Temporary changes in hearing sensitivity are associated with potential harmful effects of listening to an MP3 player, according to a report in the June issue of Archives of Otolaryngology-Head & Neck Surgery, one of the JAMA/Archives journals.
“It is well known that excessive occupational noise exposure can lead to noise-induced hearing loss,” the authors write as background in the study. The increasing popularity and availability of portable music players has caused concern about the potential hazardous effects on hearing. “Excessive noise exposure can lead to metabolic and/or mechanical effects resulting in alterations of the structural elements of the organ of Corti [the inner ear organ in mammals that contains auditory sensory cells or ‘hair cells’]. The primary damage is concentrated on the outer hair cells, which are more vulnerable to acoustic overstimulation that inner hair cells.”
Hannah Kempler, M.S., of Ghent University, Belgium, and colleagues studied 21 participants who were exposed to pop-rock music in six different sessions using two types of headphones at multiple preset settings of the MP3 player. The study included a noise exposure group consisting of ten men and 11 women (age 19 to 28) who listened to pop-rock music for one hour. A second control group consisted of 14 men and 14 women, also age 19 to 28 years.

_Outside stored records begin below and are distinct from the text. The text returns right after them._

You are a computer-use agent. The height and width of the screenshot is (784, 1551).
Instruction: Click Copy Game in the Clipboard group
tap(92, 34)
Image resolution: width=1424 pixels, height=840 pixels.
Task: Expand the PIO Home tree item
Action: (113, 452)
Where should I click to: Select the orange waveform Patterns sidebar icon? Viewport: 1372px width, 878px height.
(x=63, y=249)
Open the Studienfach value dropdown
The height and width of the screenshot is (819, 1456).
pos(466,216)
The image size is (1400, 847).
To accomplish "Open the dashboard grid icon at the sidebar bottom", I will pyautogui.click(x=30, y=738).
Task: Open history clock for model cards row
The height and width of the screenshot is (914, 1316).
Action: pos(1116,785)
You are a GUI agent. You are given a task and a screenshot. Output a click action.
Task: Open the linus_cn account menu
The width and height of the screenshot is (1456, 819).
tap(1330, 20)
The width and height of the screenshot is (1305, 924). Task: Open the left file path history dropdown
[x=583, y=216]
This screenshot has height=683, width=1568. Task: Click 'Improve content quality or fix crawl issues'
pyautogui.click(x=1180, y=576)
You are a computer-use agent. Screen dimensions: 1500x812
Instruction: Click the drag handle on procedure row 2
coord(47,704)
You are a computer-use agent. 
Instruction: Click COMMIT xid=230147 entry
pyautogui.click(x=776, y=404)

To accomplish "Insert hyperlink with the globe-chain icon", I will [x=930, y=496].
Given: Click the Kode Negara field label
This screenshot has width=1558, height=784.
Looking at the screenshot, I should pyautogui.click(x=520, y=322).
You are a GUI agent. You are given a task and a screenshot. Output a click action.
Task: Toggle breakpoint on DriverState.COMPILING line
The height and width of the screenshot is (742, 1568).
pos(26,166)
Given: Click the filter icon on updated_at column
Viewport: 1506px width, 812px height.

All participants in the noise exposure group listened to an MP3 player for a maximum of six sessions at varying volume levels, using two separate types of headphones. These tests were designed to study the short-term effects on the auditory system of young adults listening to an MP3 player for one hour. Hearing in both groups was evaluated before and after one hour, using two measurements; one that studied sounds emitted in response to an acoustic stimuli of very short duration and one that studied sounds emitted in response to two simultaneous tones of different frequencies.
Researchers found significant changes between pre-exposure and post-exposure measurements using one set of criteria, but did not find much difference when using the second set. The authors also noted that “significant threshold or emission shifts were observed between almost every session of the noise exposure group compared with the control group.”
The authors conclude that, “the development of a permanent threshold shift cannot be predicted from the initial temporary threshold shift, but considering the reduction in hearing sensitivity after listening to a portable media player, these devices are potentially harmful. Further research is needed to evaluate the long-term risk of cumulative recreational noise exposures.”
Arch Otolaryngol Head Neck Surg. 2010;136:538-548.